Does my account impact my investments at Moneyfarm?

Regarding the GIA vs ISA discussion, whichever vehicle you choose to invest your money in, you’ll be given the same level of investment advice to help you reach your goals. You can also open a number of different investment accounts with Moneyfarm that cater to everything from medium-term goals to your pension fund.

If you’re hoping to help your children on the property ladder, are planning a sabbatical, or are planning a career change, you might be looking for a more flexible account to help grow your money. Our stocks and shares ISA or GIA (general investment account) may suit your needs, but it ultimately depends on your financial situation.

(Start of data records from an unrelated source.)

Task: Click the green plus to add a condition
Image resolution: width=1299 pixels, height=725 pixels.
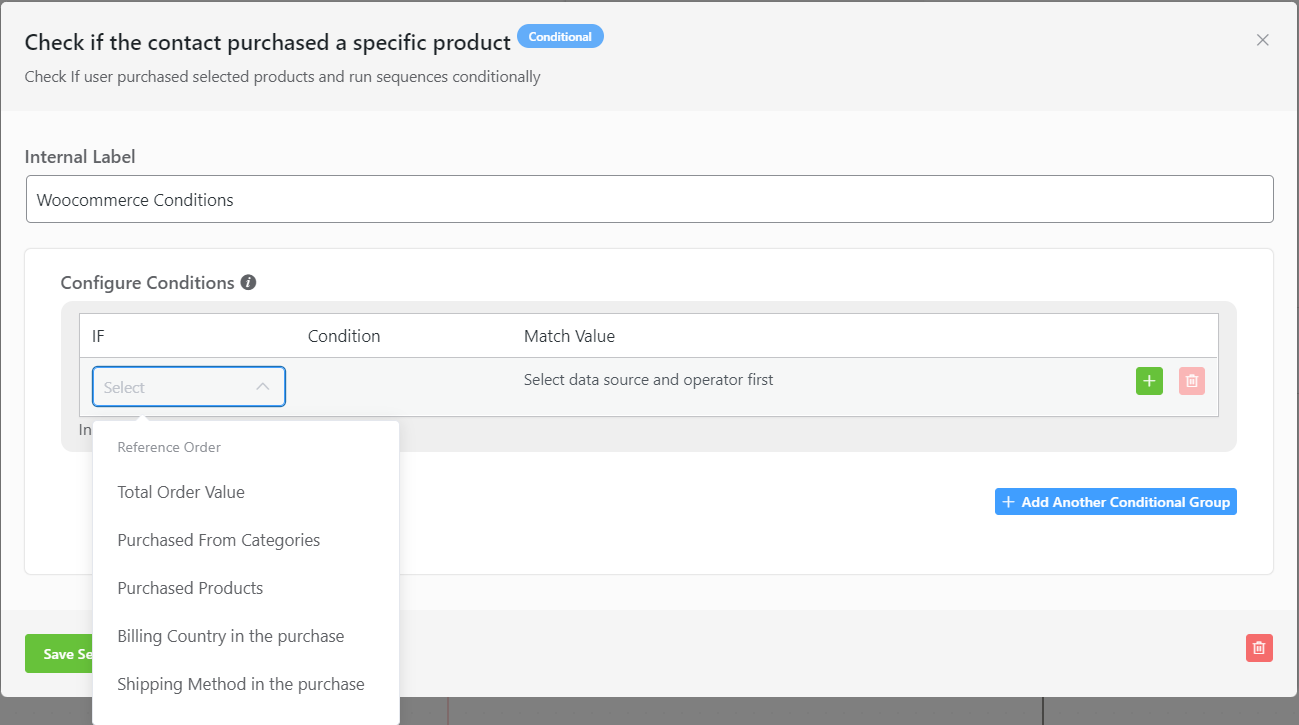Action: tap(1148, 381)
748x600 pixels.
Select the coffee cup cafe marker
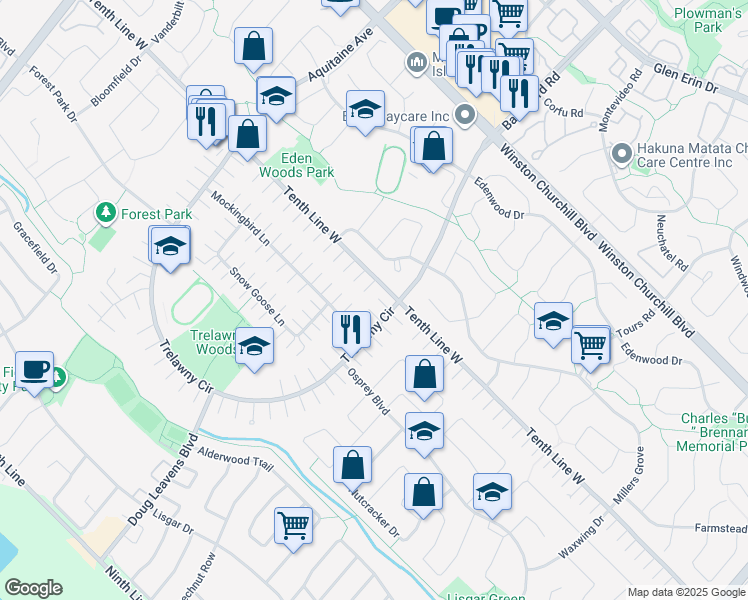[x=35, y=370]
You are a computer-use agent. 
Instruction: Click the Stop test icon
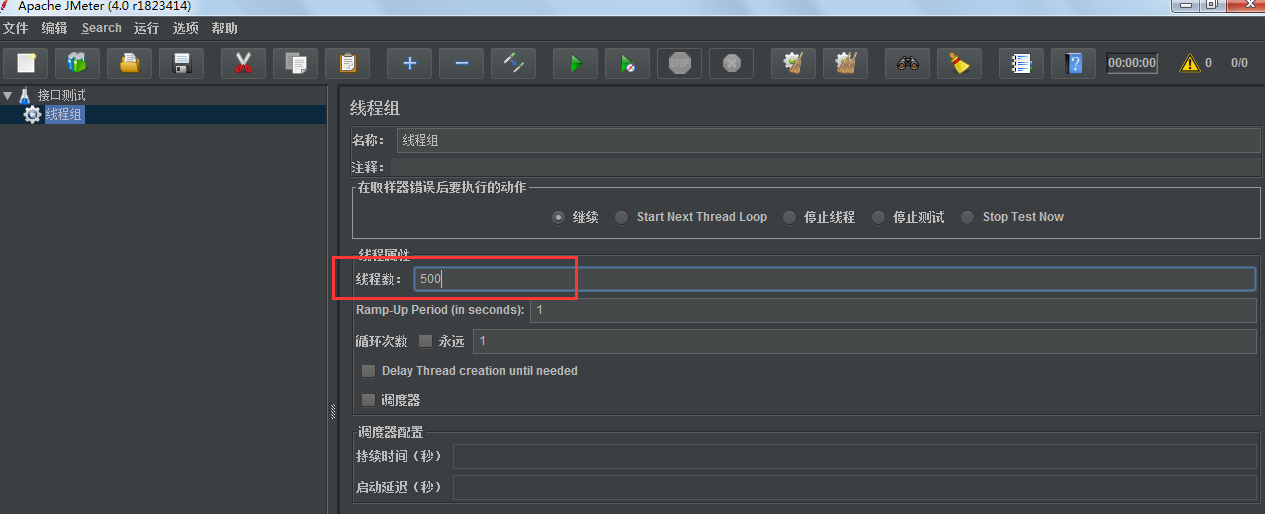pos(680,64)
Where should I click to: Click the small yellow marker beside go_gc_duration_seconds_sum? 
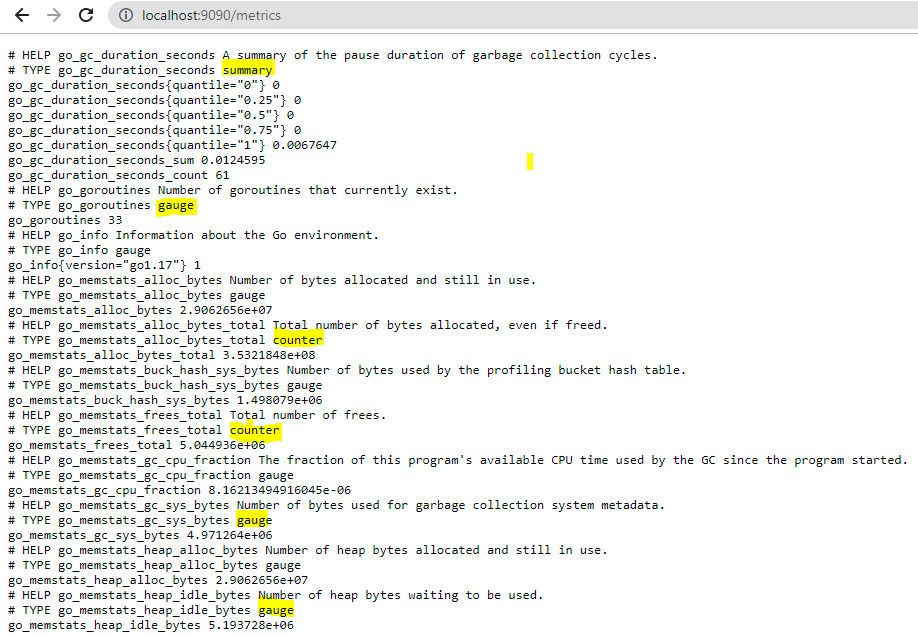click(530, 161)
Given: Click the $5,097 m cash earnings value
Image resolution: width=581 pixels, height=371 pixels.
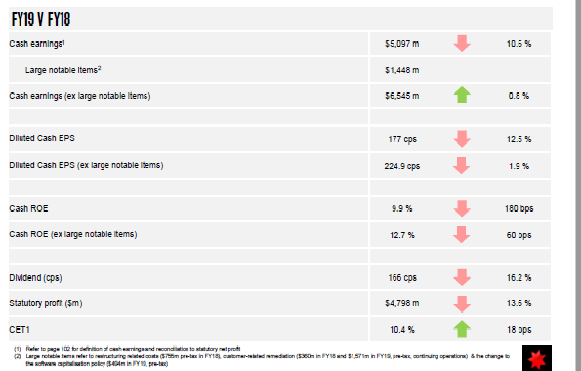Looking at the screenshot, I should coord(402,44).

What is a stocks and shares ISA?

A stocks and shares ISA is a tax-efficient and straightforward way to grow your money over the long term. This is how much you can put in your ISA each financial year, and any growth in the value of your money and any income can build up protected within your tax-free wrapper.

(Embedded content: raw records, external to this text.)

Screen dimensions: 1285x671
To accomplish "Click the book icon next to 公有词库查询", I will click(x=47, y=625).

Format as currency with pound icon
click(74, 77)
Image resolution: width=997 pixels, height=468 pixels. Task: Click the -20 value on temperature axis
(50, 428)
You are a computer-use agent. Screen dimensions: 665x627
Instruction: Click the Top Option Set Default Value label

You usually pay capital gains tax on any profit you make on your investments above your annual allowance. For the 2024/25 tax year, the capital gains tax-free allowance has been reduced to £3,000 from £6,000 in the previous year. Although this reduction seems significant, £3,000 remains a viable target for those focused on long-term investment strategies.

If you’ll start investing money in an ISA, you won’t need to pay a thing in capital gains or dividend tax. Making the most of the tax benefits available to you is crucial for maximising your returns over the long term.

The ISA allowance is an individual one, which means couples can invest up to £40,000 in their ISA each year. However, it resets annually, and you can’t roll it over into the new tax year, which means you have to use it or lose it!

A common misconception is that you lock your money away when you invest in a stocks and shares ISA. Whilst it’s important to stress how important long-term investing is for your returns, ISAs have evolved to be much more flexible, allowing you to take money out and replace it within the tax year without it affecting your overall allowance.

It’s also getting easier to take your money out. With wealth managers like Moneyfarm, the flexibility of our portfolios and platform means you can get your money out quickly and without paying a thing.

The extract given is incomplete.